In summary, this study provides the first evidence that Y. enterocolitica acquires the CP regulator C4bp in a functionally active form able to promote degradation of C4b. The binding depends on the two outer membrane proteins YadA and Ail, the latter binding C4bp only when well surface-exposed, i.e., not blocked by O-ag or OC (Fig. 8). Y. enterocolitica is thus able to take advantage of the captured C4bp and is likely to be able to prevent both C4b-mediated opsonization and formation of the CP C3-convertase (C4bC2a). Consequently, the bacteria can avoid complement-mediated lysis and increase their chances to survive in the human host. It is also remarkable that Y. enterocolitica uses both YadA and Ail to recruit both the AP and CP regulators FH and C4bp, respectively. This way the pathogen can ascertain that it will be protected from complement activation during different phases of infection.

Figure 8

Schematic model of C4bp binding to Y. enterocolitica surface structures.

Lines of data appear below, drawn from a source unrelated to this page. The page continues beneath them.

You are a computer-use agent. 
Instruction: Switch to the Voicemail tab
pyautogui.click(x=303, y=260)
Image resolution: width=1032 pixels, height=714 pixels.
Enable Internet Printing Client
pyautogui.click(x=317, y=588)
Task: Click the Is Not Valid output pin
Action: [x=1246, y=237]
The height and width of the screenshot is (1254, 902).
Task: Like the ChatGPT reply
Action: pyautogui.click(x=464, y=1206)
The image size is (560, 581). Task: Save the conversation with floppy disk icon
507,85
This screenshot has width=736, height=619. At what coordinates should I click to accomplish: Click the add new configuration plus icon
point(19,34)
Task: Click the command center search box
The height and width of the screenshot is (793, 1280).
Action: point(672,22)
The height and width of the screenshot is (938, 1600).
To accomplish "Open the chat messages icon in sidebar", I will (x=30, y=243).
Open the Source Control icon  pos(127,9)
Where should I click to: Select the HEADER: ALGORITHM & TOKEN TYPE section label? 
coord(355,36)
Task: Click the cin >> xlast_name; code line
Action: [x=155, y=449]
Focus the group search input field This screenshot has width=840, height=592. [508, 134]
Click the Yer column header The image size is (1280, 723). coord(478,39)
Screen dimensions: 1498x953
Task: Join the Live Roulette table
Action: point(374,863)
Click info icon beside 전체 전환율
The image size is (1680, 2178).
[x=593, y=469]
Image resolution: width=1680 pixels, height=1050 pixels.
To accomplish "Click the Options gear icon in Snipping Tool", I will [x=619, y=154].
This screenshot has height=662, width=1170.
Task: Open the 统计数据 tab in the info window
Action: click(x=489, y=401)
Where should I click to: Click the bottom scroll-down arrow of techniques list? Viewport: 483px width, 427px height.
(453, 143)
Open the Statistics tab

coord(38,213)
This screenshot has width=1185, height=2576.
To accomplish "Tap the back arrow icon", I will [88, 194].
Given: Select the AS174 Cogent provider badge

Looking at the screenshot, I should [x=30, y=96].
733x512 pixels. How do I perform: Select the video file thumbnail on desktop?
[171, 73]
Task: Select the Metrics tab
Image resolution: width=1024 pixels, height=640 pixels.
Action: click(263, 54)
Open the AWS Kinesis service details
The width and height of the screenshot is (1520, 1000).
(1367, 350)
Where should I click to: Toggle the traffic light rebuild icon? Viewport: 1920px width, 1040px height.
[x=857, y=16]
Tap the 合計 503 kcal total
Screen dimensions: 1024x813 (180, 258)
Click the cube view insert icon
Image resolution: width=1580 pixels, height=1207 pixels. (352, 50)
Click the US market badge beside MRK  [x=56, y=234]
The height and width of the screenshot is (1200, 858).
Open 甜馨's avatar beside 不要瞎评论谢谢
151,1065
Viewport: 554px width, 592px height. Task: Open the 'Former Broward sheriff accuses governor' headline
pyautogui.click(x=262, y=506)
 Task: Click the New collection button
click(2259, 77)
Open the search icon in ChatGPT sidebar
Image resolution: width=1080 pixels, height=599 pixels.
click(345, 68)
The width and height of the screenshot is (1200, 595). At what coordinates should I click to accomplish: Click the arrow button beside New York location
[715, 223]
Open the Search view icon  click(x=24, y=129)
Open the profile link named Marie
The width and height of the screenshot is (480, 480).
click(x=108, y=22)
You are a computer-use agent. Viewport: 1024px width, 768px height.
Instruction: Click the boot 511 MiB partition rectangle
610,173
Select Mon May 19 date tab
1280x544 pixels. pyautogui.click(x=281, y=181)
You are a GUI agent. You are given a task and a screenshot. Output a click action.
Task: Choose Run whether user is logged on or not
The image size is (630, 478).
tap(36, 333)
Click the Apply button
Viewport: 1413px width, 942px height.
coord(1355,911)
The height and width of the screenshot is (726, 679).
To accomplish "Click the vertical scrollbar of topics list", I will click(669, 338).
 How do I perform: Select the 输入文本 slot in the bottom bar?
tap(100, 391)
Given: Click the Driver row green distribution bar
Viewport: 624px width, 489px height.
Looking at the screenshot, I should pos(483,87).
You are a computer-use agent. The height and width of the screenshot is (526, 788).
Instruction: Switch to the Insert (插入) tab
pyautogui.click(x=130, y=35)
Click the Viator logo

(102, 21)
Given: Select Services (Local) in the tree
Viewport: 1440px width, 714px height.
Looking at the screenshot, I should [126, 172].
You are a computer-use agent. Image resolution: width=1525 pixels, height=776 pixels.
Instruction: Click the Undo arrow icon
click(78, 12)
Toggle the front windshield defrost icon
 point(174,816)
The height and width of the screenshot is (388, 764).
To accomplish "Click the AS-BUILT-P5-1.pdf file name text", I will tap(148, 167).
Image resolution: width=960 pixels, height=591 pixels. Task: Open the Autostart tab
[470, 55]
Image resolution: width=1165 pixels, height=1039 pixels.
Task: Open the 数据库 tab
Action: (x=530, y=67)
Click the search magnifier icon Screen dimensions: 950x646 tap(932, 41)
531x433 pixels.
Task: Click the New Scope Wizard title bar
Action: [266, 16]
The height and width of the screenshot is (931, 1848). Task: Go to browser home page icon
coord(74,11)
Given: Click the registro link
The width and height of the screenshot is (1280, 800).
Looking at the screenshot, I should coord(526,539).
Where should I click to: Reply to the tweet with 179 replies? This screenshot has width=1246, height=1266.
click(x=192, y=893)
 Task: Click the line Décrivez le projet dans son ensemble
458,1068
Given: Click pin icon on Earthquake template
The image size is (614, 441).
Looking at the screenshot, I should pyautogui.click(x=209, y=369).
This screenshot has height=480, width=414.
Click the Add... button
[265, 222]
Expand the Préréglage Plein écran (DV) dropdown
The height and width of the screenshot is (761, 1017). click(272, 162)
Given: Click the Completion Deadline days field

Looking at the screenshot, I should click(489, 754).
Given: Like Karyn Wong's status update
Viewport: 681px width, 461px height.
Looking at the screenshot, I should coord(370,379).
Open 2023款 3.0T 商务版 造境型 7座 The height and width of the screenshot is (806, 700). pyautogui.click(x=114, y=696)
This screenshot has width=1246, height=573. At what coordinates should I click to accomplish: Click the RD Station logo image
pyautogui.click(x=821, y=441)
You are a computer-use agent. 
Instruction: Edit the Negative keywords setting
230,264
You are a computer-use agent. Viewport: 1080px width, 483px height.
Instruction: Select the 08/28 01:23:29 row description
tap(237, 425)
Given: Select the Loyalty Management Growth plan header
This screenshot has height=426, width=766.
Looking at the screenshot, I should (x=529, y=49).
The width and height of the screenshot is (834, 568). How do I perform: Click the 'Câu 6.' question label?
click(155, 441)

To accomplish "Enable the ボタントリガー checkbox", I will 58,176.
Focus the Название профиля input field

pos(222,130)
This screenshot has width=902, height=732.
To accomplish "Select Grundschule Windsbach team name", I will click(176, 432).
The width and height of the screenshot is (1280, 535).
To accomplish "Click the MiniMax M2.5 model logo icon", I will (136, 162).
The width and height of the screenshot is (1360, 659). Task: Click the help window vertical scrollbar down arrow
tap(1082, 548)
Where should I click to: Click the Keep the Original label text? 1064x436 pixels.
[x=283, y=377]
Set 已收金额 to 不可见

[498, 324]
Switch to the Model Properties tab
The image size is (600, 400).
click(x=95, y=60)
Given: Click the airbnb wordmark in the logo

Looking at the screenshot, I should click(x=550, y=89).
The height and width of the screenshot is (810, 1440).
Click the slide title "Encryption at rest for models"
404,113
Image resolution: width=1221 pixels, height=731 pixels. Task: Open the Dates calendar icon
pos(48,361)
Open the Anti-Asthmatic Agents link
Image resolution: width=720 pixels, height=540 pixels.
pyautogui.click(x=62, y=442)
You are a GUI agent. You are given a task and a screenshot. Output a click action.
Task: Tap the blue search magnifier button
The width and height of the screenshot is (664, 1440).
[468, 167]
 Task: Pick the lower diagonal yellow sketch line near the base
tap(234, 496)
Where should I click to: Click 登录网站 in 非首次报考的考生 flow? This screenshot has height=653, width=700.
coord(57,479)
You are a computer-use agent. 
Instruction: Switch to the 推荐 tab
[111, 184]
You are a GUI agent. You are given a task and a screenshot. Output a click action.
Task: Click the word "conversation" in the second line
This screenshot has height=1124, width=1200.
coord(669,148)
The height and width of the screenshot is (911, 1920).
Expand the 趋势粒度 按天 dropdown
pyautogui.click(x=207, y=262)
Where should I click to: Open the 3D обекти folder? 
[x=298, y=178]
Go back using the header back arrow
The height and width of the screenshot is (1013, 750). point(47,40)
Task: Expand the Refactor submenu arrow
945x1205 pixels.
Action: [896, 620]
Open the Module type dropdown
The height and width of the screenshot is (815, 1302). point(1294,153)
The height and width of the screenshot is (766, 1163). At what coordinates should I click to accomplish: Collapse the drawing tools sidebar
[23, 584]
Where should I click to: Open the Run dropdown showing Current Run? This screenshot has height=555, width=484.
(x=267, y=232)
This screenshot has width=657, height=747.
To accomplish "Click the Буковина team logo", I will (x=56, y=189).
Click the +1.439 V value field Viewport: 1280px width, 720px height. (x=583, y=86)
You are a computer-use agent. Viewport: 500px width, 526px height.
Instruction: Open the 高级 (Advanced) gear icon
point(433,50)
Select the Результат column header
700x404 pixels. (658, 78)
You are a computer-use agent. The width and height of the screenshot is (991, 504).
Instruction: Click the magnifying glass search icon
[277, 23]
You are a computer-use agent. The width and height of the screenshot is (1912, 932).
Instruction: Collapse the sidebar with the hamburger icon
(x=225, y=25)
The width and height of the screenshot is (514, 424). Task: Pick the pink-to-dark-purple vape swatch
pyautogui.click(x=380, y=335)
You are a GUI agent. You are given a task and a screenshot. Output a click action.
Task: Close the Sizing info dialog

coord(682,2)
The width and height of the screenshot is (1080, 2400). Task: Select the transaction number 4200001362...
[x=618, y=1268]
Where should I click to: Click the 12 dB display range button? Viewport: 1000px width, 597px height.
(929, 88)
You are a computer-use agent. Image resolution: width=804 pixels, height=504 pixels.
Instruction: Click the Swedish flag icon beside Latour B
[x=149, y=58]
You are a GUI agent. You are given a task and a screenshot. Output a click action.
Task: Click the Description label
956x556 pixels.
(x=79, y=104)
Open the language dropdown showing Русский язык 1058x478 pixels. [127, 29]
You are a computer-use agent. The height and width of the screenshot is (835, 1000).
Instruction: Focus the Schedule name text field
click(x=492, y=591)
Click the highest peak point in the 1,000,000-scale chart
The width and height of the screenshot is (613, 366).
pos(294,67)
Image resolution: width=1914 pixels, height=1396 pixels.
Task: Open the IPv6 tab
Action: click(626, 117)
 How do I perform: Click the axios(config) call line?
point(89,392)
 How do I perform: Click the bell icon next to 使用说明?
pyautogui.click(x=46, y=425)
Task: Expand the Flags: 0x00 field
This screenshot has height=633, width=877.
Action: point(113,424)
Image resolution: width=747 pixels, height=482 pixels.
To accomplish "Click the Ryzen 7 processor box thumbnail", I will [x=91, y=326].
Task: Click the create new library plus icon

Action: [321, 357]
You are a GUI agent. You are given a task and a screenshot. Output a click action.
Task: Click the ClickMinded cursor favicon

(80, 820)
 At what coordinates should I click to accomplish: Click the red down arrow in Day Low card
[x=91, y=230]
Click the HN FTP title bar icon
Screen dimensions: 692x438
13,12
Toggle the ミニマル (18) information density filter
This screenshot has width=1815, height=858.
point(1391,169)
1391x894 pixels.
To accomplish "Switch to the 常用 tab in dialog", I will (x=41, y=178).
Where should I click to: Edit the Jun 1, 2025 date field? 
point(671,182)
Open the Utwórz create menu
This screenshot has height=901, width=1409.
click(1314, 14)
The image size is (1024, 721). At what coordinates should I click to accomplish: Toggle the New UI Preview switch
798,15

Y. enterocolitica expresses outer membrane proteins, YadA and Ail, that are able to capture C4bp. Ail, however, is masked by LPS O-ag chains and OC branches. Hexasaccharide OC is abundant on the Y. enterocolitica surface and forms a branched structure with O-ag. Removal of the O-ag and OC can unveil Ail and promotes Ail-mediated C4bp binding. C4bp [59],[60], YadA [76], Ail, outer membrane and O-antigen (1 nm per sugar residue) are drawn to scale.